Records
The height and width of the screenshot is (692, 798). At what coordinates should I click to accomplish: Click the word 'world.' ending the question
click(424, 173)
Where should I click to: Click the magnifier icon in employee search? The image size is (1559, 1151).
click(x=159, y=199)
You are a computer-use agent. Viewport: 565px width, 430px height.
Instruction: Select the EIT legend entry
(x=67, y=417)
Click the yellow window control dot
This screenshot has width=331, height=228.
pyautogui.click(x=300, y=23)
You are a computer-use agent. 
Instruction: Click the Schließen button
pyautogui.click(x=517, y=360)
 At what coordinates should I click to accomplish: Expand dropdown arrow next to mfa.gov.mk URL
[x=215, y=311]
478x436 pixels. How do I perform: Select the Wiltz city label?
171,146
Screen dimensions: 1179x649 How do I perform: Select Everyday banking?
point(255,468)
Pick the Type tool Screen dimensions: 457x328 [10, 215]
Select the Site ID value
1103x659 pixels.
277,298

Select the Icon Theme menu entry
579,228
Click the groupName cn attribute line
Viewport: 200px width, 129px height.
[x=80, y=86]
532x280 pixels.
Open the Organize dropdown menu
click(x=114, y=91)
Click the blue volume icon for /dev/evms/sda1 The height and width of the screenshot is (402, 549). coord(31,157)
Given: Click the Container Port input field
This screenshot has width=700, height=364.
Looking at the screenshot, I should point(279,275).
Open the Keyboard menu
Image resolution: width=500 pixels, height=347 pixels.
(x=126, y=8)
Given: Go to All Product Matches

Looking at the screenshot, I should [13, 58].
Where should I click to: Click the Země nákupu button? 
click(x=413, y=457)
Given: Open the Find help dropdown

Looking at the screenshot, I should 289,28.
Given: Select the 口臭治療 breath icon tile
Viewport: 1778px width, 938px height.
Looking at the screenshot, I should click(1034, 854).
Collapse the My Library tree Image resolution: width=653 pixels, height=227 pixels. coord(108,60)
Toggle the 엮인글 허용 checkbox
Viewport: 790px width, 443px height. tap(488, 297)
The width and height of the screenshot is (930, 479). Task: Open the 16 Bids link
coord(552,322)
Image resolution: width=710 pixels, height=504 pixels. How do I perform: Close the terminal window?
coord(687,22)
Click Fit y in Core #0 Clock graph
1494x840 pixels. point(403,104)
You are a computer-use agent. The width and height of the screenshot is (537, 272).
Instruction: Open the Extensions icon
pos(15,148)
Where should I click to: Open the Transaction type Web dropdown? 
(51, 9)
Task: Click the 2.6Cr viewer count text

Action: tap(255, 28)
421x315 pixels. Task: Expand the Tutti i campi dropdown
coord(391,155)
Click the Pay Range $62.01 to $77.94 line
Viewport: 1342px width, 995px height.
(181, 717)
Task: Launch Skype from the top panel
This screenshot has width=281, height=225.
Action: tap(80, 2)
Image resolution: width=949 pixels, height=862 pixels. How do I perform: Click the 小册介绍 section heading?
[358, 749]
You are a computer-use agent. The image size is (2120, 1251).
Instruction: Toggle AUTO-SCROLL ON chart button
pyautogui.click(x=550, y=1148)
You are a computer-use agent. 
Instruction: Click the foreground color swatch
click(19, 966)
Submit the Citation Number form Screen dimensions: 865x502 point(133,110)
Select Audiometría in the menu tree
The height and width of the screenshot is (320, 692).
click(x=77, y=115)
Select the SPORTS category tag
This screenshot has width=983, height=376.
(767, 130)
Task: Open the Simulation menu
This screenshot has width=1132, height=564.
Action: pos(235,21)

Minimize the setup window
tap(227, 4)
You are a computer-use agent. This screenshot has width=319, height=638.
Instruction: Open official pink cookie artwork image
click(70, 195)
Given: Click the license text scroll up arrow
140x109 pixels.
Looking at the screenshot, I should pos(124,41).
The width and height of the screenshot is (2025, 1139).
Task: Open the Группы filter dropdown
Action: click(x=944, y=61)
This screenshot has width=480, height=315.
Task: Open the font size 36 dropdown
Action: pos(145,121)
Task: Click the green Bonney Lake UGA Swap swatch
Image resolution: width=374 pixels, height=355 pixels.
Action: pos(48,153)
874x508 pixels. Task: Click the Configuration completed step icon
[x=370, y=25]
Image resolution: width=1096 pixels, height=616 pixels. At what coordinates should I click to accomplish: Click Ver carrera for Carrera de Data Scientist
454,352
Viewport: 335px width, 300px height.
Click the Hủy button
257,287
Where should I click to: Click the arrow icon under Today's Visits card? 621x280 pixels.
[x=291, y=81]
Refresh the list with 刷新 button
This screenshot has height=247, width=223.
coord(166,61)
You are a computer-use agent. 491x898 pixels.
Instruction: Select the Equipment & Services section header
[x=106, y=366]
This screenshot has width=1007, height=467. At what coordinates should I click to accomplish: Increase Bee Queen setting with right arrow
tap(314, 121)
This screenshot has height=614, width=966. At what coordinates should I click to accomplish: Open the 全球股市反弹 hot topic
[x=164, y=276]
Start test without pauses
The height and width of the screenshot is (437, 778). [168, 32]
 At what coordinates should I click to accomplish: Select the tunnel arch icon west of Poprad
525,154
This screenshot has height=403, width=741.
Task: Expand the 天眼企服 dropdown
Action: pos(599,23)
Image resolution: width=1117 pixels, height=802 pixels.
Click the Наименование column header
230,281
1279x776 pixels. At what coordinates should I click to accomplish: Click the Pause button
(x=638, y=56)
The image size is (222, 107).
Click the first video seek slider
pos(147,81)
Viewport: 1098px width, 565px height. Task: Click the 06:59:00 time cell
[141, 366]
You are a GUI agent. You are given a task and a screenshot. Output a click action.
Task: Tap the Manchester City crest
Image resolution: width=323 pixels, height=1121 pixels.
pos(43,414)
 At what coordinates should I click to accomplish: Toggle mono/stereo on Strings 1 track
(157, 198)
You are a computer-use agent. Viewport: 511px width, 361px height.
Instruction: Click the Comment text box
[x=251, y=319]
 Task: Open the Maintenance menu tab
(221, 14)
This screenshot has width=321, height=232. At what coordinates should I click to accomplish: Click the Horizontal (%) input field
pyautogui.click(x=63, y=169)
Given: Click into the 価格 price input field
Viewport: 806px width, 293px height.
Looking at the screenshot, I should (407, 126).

Instructions to follow
Rewrite every line of the data from the line with "Image resolution: width=1117" up to and including the line with "pos(147,81)", moving each coordinate in the answers up by 98.

Exercise answer
Image resolution: width=1117 pixels, height=802 pixels.
Click the Наименование column header
328,379
1279x776 pixels. At what coordinates should I click to accomplish: Click the Pause button
(x=736, y=154)
The image size is (222, 107).
Click the first video seek slider
pos(245,179)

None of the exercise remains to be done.